Last year, El Niño brought lots of rain and snow to northern California, but SoCal residents watched storm after storm pass us by, leaving us with a fifth year of drought. The five-year period 2011-2016 was by far the driest on record, with 38.79” of rain compared to the previous record of 45.63” in the drought of the late 1980s, and an average of 73.70”. (Remember that in California we measure precipitation from October through the following September; this period is called the water year.)
There’s been some positive press lately about the rainstorms we’ve had so far this winter, with December 2016 the wettest month for downtown LA since December 2010. This is true, though this December (4.55”) wasn’t really in the same league as December 2010 (10.23”). December 2010 delivered more rain in one month than any of the drought years other than 2014-2015, which was juiced by tropical storm remnants in September 2015.
Looking at this year in context, we are off to a good start, with 5.95” so far. That already surpasses the worst year of the drought (2012-2013, 5.93”) and is less than an inch away from last year’s final total.
While last month was encouraging, every drought year has had at least one respectable month of rain. We need about 8.5” more this winter, which would give us an average year, just to save us from having the driest six-year period on record. To start making up lost precipitation from the drought, we need the storms to keep rolling through the next few months, so let’s hope they do!
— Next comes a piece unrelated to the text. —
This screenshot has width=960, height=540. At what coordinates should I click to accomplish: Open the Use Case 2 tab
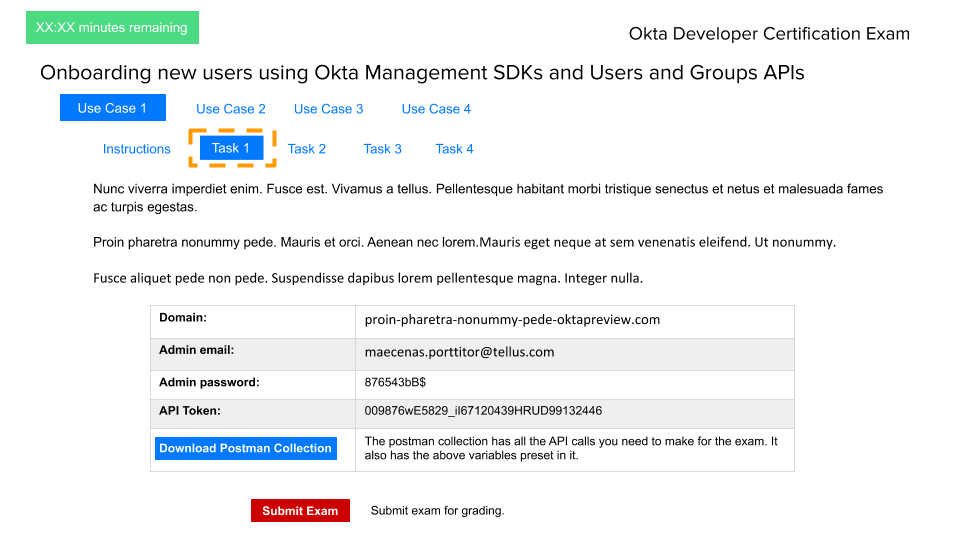[x=231, y=109]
Looking a little more broadly at SoCal, we can see that much of the region has fared better than LA.
San Diego County, Orange County, and the Inland Empire are all a little bit more above normal than we are in LA. The SoCal mountain ranges have done even better; the five light blue areas east of LA are the San Gabriel, San Bernardino, San Jacinto, San Diego County, and Santa Ana Mountains (starting top left and going clockwise). This is really good news for the forests and wildlife in SoCal’s wild areas.
The unfortunate exception is parts of the Ventura County and Santa Barbara County mountains in the Los Padres National Forest. Since these areas depend on local water supplies more than other parts of SoCal, they really need to catch up. Let’s hope the storms keep coming and that everyone gets their share of the action!